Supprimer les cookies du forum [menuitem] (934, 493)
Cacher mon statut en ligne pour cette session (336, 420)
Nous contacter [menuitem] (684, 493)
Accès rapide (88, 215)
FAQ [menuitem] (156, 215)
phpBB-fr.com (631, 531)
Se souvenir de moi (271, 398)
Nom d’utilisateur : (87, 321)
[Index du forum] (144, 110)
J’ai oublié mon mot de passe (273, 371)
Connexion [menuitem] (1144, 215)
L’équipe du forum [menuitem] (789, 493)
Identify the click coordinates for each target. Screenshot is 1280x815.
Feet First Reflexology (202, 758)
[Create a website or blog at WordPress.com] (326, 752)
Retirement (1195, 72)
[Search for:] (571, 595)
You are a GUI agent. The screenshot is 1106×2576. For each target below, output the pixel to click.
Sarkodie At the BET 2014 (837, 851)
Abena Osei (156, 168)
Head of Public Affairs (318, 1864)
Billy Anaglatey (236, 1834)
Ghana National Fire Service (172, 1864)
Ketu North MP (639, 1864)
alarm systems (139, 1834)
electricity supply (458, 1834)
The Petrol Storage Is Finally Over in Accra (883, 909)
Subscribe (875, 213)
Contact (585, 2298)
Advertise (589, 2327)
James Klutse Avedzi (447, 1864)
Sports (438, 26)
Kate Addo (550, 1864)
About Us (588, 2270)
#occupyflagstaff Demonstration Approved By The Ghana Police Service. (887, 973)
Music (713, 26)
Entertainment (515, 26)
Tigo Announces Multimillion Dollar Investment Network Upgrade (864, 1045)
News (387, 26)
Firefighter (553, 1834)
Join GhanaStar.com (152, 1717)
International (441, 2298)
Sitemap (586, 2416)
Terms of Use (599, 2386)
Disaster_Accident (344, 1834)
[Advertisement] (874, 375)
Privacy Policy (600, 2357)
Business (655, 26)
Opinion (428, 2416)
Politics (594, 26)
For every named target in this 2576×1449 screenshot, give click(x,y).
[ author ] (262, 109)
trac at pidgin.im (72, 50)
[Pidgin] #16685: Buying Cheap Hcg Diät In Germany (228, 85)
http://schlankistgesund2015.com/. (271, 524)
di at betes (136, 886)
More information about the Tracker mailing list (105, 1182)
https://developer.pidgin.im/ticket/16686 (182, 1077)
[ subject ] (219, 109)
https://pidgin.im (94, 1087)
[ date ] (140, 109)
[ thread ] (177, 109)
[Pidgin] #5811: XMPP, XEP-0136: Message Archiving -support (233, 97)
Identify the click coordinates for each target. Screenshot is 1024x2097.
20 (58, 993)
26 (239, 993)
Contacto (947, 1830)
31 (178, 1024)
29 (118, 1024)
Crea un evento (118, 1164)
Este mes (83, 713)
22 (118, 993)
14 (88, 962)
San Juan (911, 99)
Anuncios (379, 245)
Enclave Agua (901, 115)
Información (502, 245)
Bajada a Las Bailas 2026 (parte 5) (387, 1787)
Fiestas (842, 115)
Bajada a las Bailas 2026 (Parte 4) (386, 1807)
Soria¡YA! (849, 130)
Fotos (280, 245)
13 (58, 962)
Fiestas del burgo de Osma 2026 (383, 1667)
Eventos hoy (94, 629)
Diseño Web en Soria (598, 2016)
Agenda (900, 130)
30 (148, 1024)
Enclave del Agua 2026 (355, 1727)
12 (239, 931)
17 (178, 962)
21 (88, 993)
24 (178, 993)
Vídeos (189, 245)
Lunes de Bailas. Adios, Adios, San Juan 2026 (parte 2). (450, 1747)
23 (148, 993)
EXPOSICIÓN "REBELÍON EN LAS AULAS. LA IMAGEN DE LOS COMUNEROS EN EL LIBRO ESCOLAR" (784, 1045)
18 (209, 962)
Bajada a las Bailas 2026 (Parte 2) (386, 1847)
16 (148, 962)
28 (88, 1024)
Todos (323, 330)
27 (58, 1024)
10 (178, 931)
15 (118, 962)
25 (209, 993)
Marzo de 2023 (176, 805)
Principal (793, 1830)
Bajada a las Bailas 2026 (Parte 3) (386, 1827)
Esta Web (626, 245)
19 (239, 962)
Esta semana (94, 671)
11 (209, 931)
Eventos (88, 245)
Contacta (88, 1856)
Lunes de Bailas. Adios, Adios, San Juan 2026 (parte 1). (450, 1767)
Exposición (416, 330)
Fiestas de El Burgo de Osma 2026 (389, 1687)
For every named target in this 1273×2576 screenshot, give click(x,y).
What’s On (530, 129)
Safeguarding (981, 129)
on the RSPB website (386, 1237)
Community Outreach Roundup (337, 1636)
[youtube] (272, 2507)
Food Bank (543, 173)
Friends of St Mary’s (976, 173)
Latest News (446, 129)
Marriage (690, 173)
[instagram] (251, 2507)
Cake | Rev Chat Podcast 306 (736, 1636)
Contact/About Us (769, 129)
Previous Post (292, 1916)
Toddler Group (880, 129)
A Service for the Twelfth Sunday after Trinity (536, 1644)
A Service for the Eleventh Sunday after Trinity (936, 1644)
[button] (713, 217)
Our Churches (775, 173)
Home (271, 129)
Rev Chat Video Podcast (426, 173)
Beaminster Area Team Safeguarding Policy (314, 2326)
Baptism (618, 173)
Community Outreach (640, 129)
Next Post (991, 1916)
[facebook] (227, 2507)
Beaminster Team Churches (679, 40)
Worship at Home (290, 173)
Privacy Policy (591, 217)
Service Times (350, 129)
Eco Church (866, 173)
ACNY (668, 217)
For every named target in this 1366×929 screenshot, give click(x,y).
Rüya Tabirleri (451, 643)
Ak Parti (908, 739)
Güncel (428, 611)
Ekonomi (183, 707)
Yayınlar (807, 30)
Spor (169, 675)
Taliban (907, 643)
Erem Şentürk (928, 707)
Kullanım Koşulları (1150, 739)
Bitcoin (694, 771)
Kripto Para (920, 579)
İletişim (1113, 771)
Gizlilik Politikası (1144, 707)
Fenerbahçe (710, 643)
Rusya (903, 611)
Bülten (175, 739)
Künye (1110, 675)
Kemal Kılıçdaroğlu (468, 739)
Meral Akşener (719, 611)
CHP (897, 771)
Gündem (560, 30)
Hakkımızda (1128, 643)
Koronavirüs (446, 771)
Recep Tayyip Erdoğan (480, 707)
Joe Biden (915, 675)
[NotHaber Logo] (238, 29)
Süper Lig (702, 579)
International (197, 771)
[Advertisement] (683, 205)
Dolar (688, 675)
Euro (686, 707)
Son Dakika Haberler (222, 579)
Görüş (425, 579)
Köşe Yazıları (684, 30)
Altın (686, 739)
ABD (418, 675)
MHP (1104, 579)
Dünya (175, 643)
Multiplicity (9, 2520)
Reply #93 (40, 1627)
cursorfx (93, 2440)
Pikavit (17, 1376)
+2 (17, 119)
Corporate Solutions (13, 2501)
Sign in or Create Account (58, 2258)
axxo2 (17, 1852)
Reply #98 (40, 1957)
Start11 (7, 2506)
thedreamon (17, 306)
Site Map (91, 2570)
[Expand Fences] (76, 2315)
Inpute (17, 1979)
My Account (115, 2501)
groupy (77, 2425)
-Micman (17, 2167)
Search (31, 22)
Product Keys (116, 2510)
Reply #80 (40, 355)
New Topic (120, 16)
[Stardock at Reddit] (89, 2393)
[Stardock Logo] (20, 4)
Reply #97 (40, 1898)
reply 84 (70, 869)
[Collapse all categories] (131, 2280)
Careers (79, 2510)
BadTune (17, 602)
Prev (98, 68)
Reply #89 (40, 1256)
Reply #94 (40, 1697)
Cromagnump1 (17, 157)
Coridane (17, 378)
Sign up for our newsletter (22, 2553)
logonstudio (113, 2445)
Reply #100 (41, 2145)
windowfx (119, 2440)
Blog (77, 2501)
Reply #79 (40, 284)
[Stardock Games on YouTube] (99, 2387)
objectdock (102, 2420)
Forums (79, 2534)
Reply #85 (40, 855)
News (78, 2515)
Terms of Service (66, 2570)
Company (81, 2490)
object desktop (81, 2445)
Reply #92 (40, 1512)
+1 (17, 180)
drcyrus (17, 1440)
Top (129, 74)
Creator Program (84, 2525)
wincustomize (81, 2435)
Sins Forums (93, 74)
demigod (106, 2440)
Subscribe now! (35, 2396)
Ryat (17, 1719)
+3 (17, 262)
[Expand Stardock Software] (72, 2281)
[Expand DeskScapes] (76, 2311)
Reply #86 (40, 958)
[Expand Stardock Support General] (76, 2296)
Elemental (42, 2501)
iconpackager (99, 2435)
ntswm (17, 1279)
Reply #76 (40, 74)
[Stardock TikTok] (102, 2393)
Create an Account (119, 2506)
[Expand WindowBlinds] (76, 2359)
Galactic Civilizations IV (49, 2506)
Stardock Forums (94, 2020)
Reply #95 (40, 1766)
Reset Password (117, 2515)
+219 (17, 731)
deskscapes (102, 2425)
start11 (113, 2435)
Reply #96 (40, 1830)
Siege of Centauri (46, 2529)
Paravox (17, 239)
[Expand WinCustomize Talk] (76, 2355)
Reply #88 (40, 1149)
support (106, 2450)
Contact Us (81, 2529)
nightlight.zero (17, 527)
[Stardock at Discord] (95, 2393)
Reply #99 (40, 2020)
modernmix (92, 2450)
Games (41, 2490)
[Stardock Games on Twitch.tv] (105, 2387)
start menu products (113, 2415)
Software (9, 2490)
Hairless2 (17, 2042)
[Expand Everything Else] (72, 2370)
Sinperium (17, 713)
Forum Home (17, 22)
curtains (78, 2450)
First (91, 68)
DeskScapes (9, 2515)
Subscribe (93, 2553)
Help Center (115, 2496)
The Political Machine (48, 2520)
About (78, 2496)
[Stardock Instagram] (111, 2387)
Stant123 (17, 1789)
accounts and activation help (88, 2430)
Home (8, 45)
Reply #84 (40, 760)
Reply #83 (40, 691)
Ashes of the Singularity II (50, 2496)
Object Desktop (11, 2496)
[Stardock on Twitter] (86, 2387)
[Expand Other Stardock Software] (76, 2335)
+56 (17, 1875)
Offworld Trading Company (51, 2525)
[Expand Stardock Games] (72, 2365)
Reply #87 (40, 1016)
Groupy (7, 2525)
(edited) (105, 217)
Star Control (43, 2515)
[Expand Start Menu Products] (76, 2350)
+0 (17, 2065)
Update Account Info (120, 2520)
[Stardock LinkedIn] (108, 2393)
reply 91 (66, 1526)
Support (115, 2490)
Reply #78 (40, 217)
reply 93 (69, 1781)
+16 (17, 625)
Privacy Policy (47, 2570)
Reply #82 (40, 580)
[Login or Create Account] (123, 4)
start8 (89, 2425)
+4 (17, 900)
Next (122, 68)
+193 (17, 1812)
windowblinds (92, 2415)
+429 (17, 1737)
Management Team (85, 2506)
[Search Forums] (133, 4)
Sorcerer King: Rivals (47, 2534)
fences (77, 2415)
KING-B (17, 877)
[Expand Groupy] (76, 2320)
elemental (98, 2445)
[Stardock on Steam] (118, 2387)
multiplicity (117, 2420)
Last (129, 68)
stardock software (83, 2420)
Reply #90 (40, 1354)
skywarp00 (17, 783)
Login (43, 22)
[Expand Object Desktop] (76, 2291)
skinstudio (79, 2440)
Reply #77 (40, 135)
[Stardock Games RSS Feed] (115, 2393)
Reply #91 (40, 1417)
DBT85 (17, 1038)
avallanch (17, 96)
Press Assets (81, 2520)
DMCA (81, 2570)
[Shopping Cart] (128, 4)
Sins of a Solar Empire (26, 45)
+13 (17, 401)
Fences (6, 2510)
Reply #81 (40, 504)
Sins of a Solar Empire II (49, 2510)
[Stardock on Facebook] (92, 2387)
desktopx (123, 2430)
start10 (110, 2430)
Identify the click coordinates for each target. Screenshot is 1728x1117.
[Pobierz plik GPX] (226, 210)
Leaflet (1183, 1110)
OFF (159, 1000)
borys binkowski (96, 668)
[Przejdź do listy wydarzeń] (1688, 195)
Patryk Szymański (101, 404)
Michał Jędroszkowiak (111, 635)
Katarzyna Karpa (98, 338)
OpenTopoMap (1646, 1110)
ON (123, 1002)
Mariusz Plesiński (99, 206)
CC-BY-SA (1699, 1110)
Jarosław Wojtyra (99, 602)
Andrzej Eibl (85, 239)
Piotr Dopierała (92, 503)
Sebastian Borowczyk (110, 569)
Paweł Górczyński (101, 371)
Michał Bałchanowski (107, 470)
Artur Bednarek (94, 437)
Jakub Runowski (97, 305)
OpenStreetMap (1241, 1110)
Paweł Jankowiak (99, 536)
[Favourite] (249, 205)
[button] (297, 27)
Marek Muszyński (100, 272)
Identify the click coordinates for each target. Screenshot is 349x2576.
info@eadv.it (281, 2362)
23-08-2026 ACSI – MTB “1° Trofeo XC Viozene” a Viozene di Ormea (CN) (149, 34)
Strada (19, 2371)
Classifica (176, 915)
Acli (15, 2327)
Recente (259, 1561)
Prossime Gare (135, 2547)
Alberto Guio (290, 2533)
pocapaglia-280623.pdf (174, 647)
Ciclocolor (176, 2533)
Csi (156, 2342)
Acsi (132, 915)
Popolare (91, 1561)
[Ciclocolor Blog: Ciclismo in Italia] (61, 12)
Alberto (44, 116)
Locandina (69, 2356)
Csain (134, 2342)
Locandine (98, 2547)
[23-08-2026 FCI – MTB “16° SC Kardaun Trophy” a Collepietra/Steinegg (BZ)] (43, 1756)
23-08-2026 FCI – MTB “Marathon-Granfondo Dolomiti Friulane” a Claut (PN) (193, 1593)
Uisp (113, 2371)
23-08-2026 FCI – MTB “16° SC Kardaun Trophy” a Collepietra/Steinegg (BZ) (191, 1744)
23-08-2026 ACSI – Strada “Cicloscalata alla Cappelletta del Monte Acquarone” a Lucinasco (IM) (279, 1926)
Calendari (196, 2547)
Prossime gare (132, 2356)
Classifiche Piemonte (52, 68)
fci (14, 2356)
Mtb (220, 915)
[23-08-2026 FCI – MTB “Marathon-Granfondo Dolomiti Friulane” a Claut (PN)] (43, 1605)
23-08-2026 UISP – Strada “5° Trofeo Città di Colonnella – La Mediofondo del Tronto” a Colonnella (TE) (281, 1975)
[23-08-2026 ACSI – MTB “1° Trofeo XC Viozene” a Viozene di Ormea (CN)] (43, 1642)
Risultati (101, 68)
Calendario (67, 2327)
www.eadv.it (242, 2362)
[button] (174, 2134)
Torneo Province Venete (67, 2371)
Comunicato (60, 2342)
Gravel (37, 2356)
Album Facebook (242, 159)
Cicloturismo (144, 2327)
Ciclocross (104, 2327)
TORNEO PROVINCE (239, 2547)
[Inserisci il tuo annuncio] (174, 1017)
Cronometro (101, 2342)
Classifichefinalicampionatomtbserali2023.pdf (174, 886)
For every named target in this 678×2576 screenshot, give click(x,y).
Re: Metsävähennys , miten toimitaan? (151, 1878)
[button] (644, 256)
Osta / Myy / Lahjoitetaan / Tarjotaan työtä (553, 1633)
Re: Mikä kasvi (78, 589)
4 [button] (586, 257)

● ● ● ●

#### What the exercise asks
Look above for the line that contains "[instagram] (251, 2507)". Starting there, transcribe every line exactly until you have copied the line that contains "Eco Church (866, 173)".

#### Exercise answer
[instagram] (251, 2507)
Cake | Rev Chat Podcast 306 (736, 1636)
Contact/About Us (769, 129)
Previous Post (292, 1916)
Toddler Group (880, 129)
A Service for the Twelfth Sunday after Trinity (536, 1644)
A Service for the Eleventh Sunday after Trinity (936, 1644)
[button] (713, 217)
Our Churches (775, 173)
Home (271, 129)
Rev Chat Video Podcast (426, 173)
Beaminster Area Team Safeguarding Policy (314, 2326)
Baptism (618, 173)
Community Outreach (640, 129)
Next Post (991, 1916)
[facebook] (227, 2507)
Beaminster Team Churches (679, 40)
Worship at Home (290, 173)
Privacy Policy (591, 217)
Service Times (350, 129)
Eco Church (866, 173)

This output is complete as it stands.